My father, on the other hand, was alive as he could be. He sat on the sidewalk with a gash on top of his head and the start of a bruise around his left eye. His head pointed down to the street as his eyes drooled to the ground.
The Sheriff had mentioned that he was driving over to see me and claimed that he wanted to tell me something. But by the time we had gotten his car out of the street and brought my father to the hospital, he couldn’t remember what he wanted to say.
It took a few days, but we moved him out to a new place to live in. Another place after that. And then finally to the Rancho Hills Center in Albuquerque.
-
“Brian,” he said as he slowly made his way through the doorway with the nurse behind him.
“Great to see you, Dad.”
He made his way to the dining chair as I sat beside him on the bed corner. The nurse turned the volume up on the TV as our eyes both fixed on it.
“You eating enough?” I asked.
“Yes.”
“Sleeping enough?”
“Yes.”
I paused. “Can’t believe we made it another year.”
“Me neither.”
His head arched forward from the backseat cushion. His elbows were no longer wide enough to reach the arms of the chair as they leaned on his thighs. And his fingers hung off into the space between his legs and trembled like branches off a cliff.
When he spoke, it wasn’t for very long. His voice would crack at the start of his sentences. And when he moved, it wasn’t for very much. Unless the nurse was around to help him.
The years hadn’t been kind and the days ahead weren’t bright either but every much of my father was still there. I could see the stubbornness to his feet as they kept still when his knees shook. The deep thought to his eyes as they traveled throughout the room. And the hardness to his bones that kept his shoulders high despite the weight of his neck.
He was still all the things he was to me when I was a boy. And all the things to me when I became a man. All the lessons and all the stories that he’d used to tell me.
“I saw your notepad over there.” I pointed to the table. “You remember what you were trying to do with that?”
“No.”
“You were writing letters to me and Laura.” I walked over to the desk to bring the pad to him. “You see that there?” as I pointed to the words on the top. “That’s your handwriting. I think that you were about to start this letter too.”

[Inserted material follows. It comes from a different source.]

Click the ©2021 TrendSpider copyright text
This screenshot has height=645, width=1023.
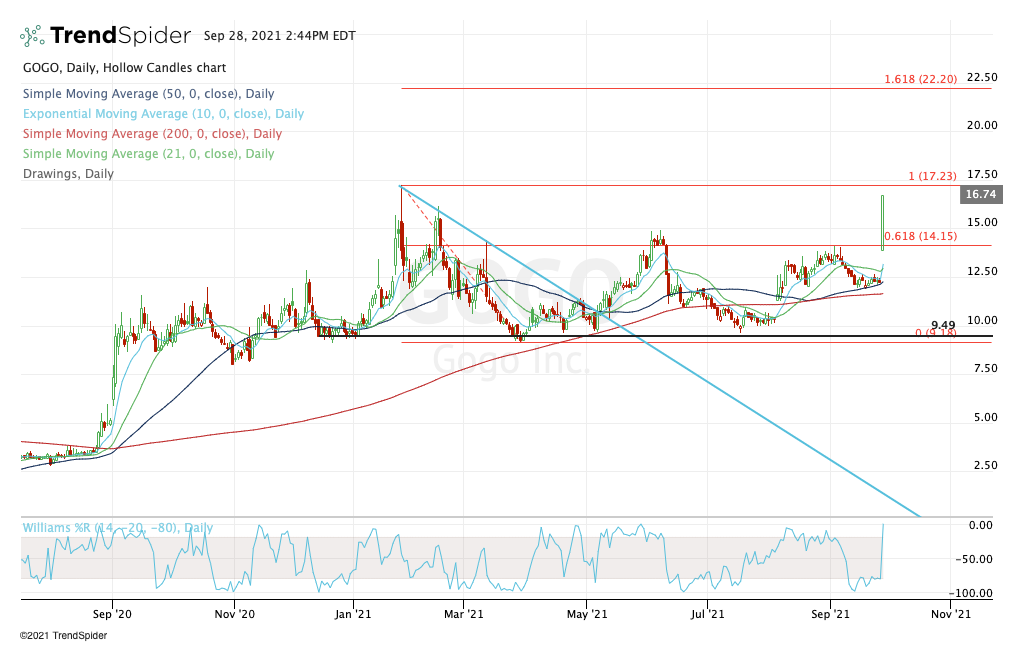[62, 635]
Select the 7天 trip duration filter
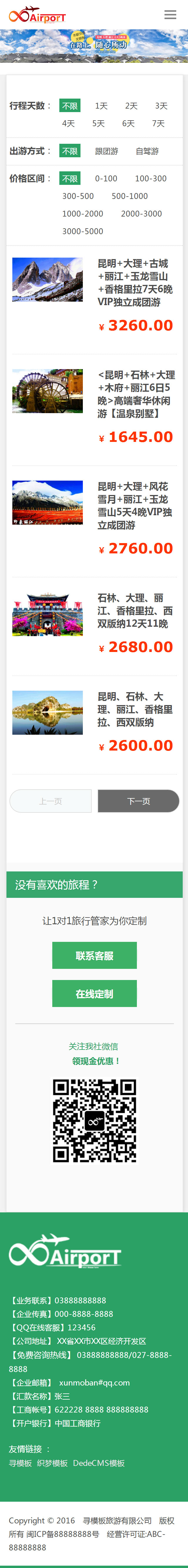Image resolution: width=188 pixels, height=1568 pixels. pos(158,124)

His eyes scanned the empty spaces of the page.
“What was I going to write?” he asked.
“I’m not so sure actually… But you wrote a ton of these before. About all the adventures you’d been on… I still remember the first letter you wrote me. It was about when you went to Niagara Falls.”
“I went?”
“Yeah. You went with mom. And you broke your camera too. Dropped it from 50 feet in the air to the deepest part of the river. You told me that the camera shattered into a million pieces and the lens into a thousand shards of little glass. The camera was done for. But you managed to swim to the bottom and fish it out of the dirt… They ended up being mom’s favorite photos. She was the happiest when you found the film and even happier when she would look at those photos.”

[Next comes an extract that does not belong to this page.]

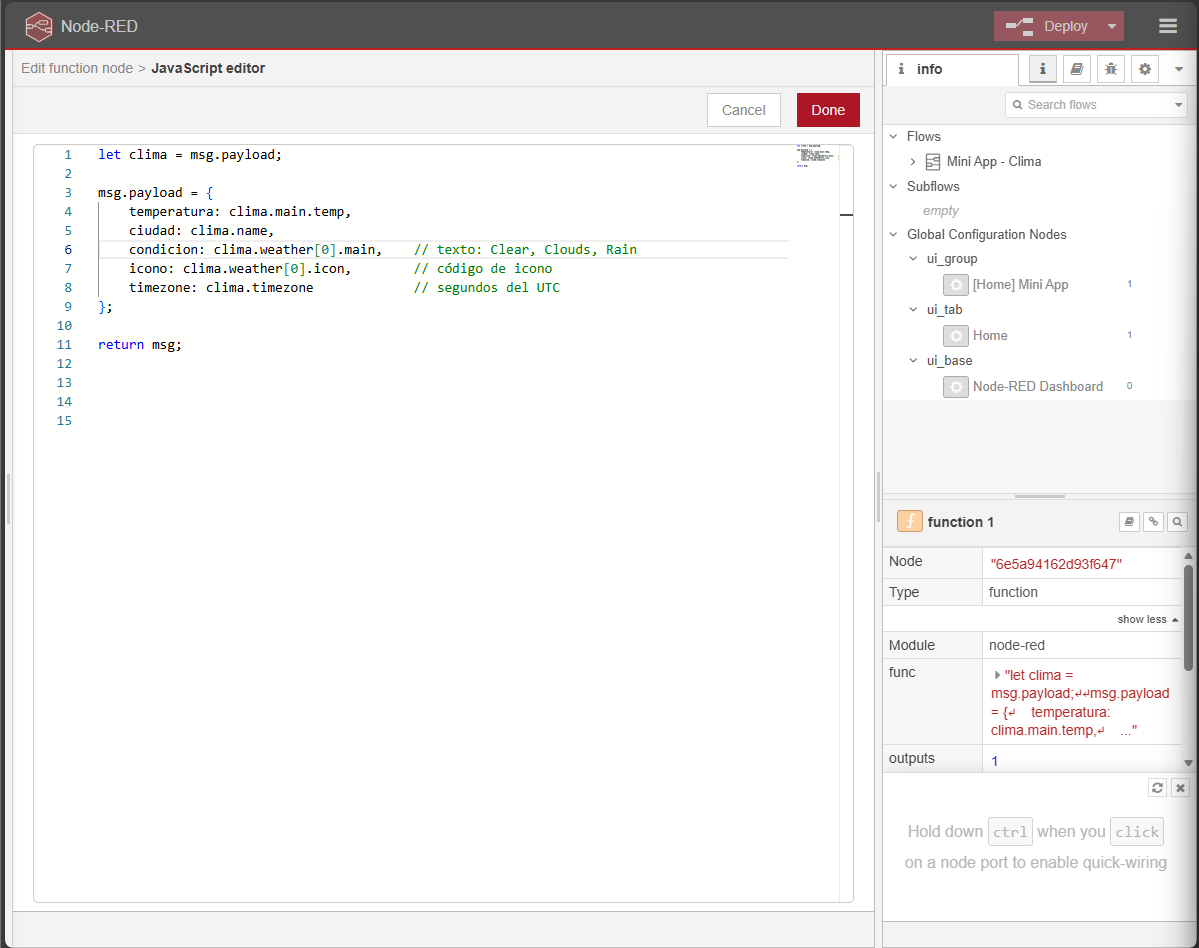Click the copy link icon for function 1
This screenshot has height=948, width=1199.
(1153, 521)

The air got real quiet and a long silence stood between us. The TV played, but it was clear that neither of us had ever started listening to it. I placed the pad on his lap and his eyes looked down towards it.
“Did I write any more letters?” he asked.
“You did.”
As he sat there, I shared with him any stories I remembered. And I made up a few too. And when the day faded to dusk and the last of his arms gave out, the nurse and I had brought him to bed. Rested his head on the pillow and tucked him under the sheets. As I turned the lights off, I saw the notepad on his dining chair in the corner.
I pressed my finger against the top, tore the first page off across the perforation, and folded the letter delicately into my pocket. It wasn’t the letter that he had hoped to write nor did it have any of the stories that he had hoped to tell. But it was from him and that was enough for me.